Harry Belafonte em "Gritos e
Sussurros"? Jean Seberg em
"Persona"?
É claro que escalar esses atores para os filmes de Ingmar
Bergman teria sido absurdo.
No entanto encontrei documentos no Arquivo Ingmar
Bergman do Instituto Sueco de
Cinema que demonstram que
todas eles discutiram a possibilidade de trabalhar com o cineasta, em diferentes ocasiões.

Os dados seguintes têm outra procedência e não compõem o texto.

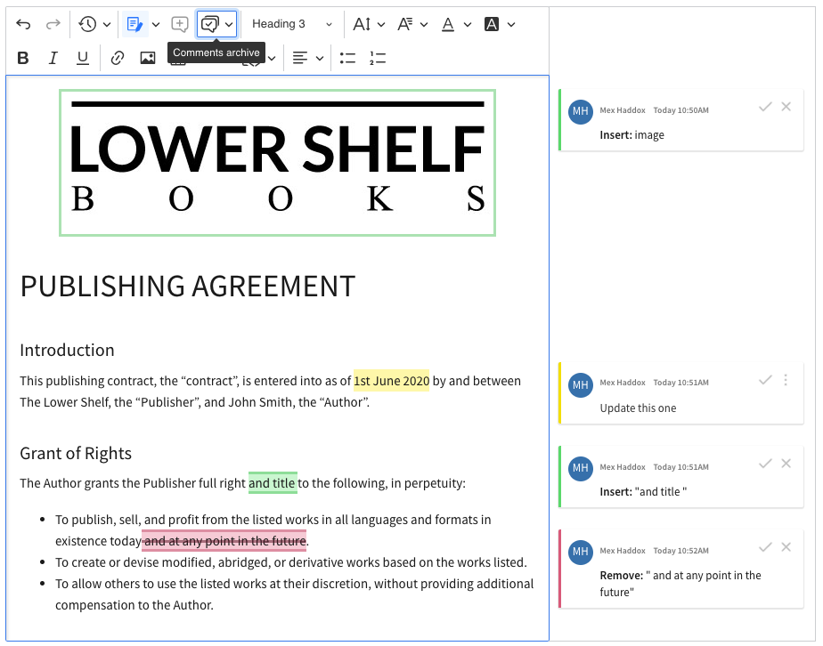The width and height of the screenshot is (823, 646).
Task: Open the font background color picker
Action: tap(493, 24)
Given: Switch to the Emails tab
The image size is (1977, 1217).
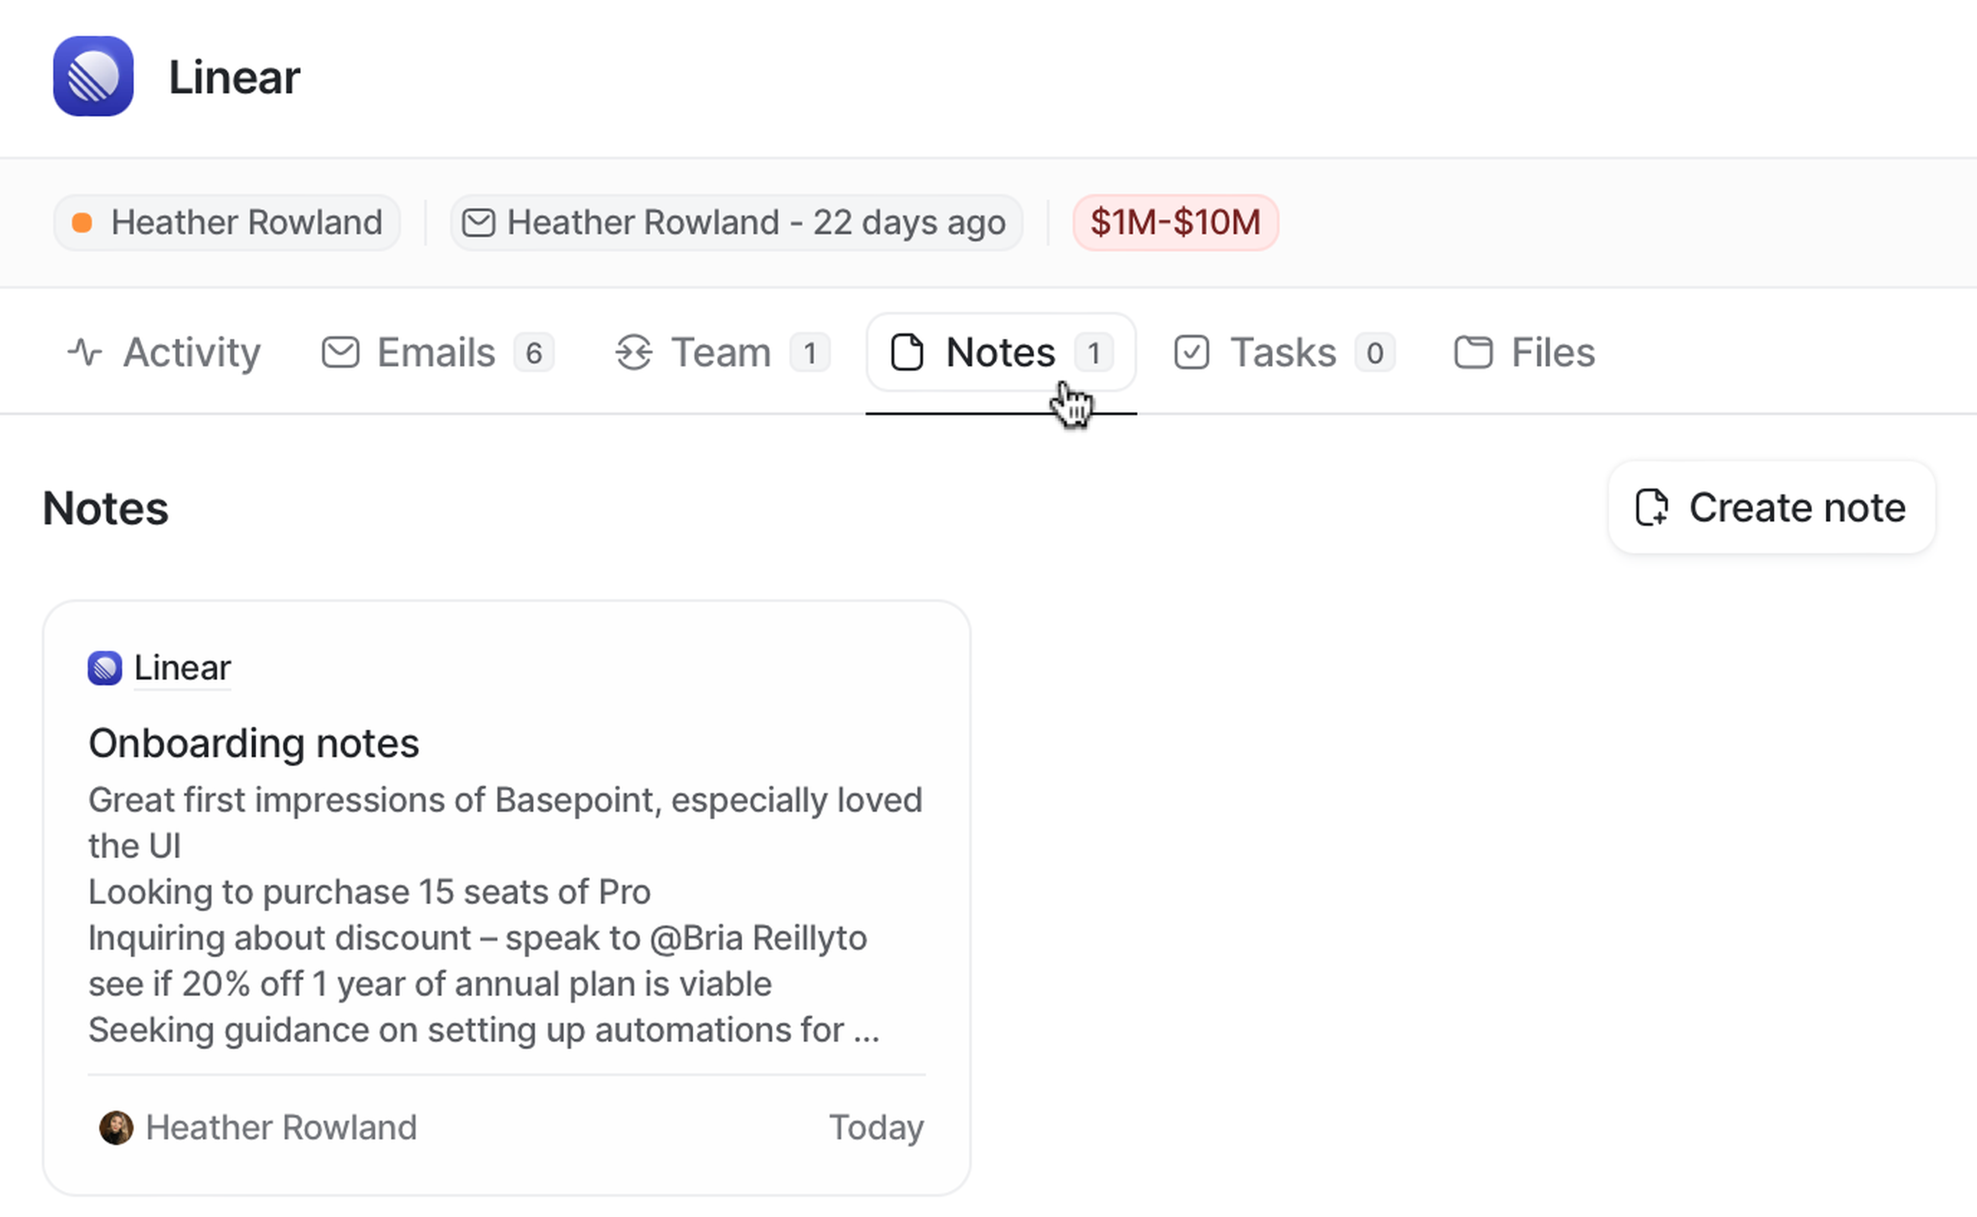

Em uma palestra a alunos da
Universidade de Lund, em
1959, sobre "o que é preciso para fazer um filme", Bergman
disse que os cineastas são como
magos, mas sua capacidade de
criar mágica depende da capacidade dos filmes que dirigem
para gerar dinheiro. No momento em que os filmes perdem sua audiência, "o mago
perde sua varinha de condão".
Estamos tão acostumados à
idéia de Bergman como um
grande diretor do cinema de
arte europeu que é fácil ignorar
as batalhas que ele -como
qualquer outro cineasta- teve
de travar com os investidores,
produtores e distribuidores
quanto à seleção dos atores que
viriam a integrar seus elencos.
"Produzir uma enorme tênia
de 2.500 metros de comprimento, que suga vida e alma
dos atores, produtores e diretores. É isso que fazer um filme
envolve", explicou, em tom
sombrio. "Isso e muitas outras
coisas, e coisas muito piores."
Bergman considerava o "negócio" do cinema desgastante e
ocasionalmente destrutivo para o espírito. "Seria interessante", sugeriu, "se um dia um
cientista fosse capaz de inventar uma escala de mensuração
capaz de estabelecer quanto talento, determinação, iniciativa,
gênio e capacidade de criação
foram destruídos pela indústria em sua impiedosa máquina
de salsichas".
Parte da grandeza de Bergman residia na abordagem inflexível de seu trabalho -na
sua recusa em ser processado
pela máquina de salsichas.
Exposto a tentações
Mesmo assim, ao ler as cartas
de negócios que ele trocava
com seus agentes nos EUA, é
possível perceber rapidamente
que ficou exposto a muitas tentações e, como quase todos os
outros grandes diretores europeus que o precederam, chegou
bem perto de ser cooptado por
Hollywood.
No começo dos anos 1960,
Bergman era uma força importante no mercado norte-americano. "A Fonte da Virgem"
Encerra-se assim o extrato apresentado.